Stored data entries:
• • •

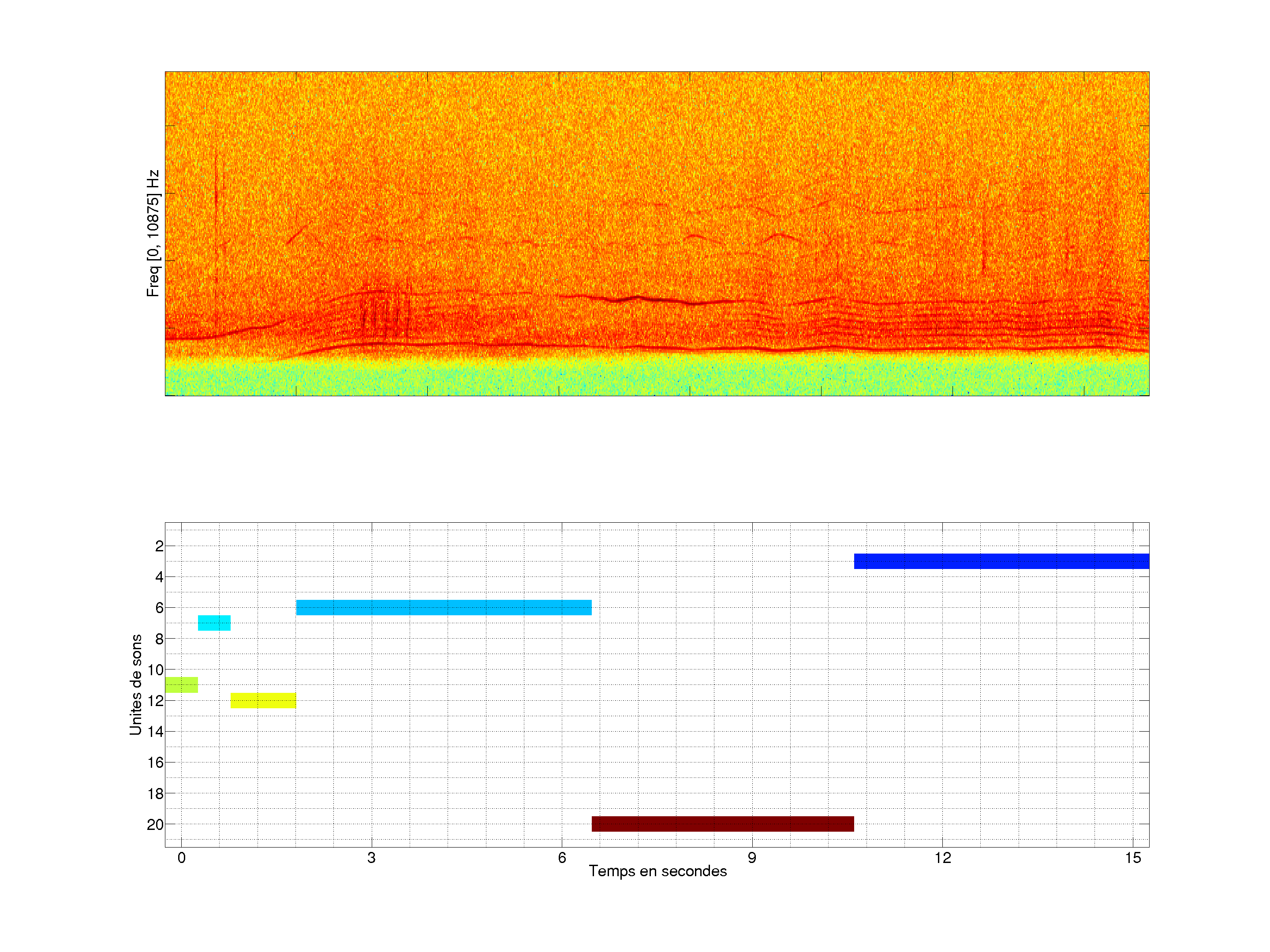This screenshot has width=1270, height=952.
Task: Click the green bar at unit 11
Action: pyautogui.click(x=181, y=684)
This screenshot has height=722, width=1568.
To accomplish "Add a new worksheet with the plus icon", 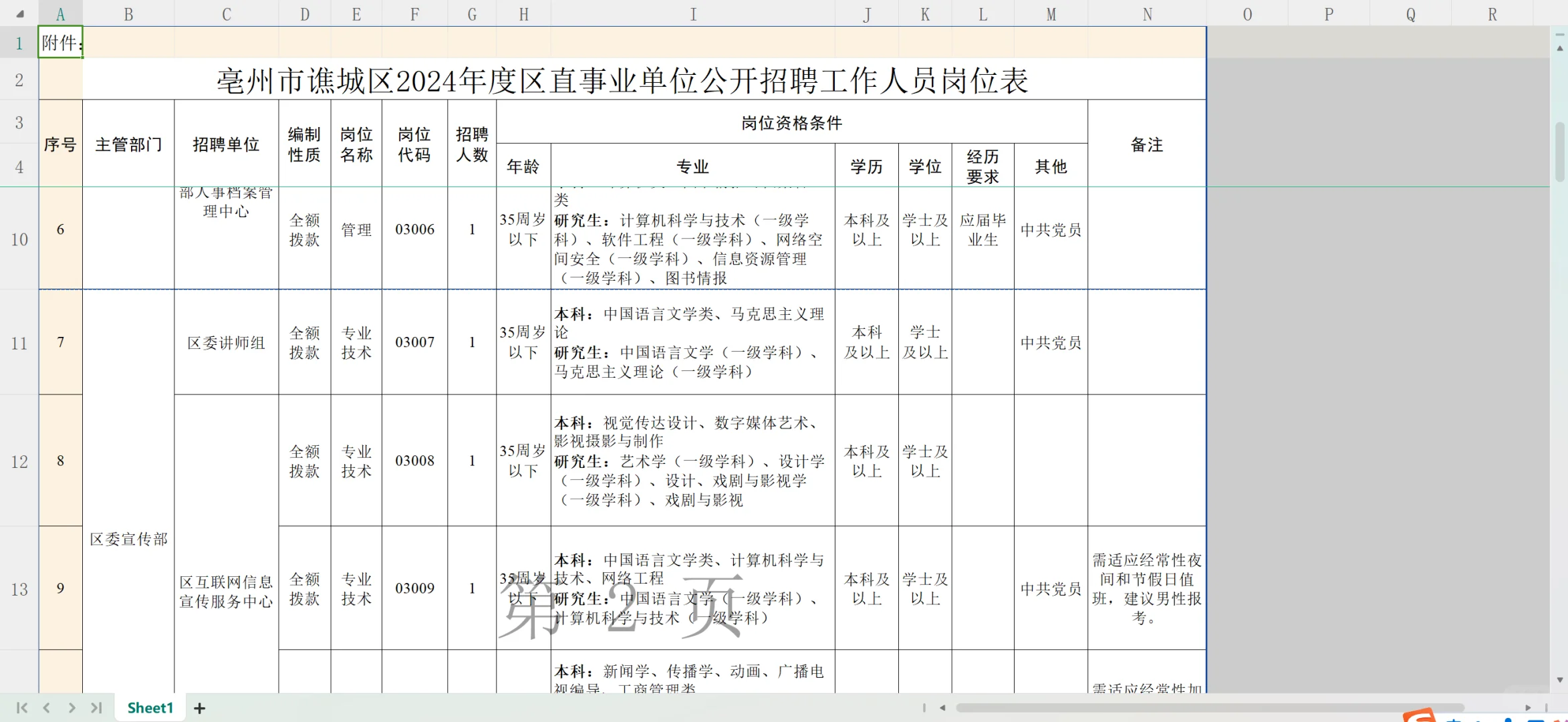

• • •

== WHAT THE TASK ASKS ==
From the line containing "This screenshot has height=722, width=1568." down to the end of the data above, reproduce each line exactly; no pictures.

== EXERCISE SOLUTION ==
This screenshot has height=722, width=1568.
To accomplish "Add a new worksheet with the plus icon", 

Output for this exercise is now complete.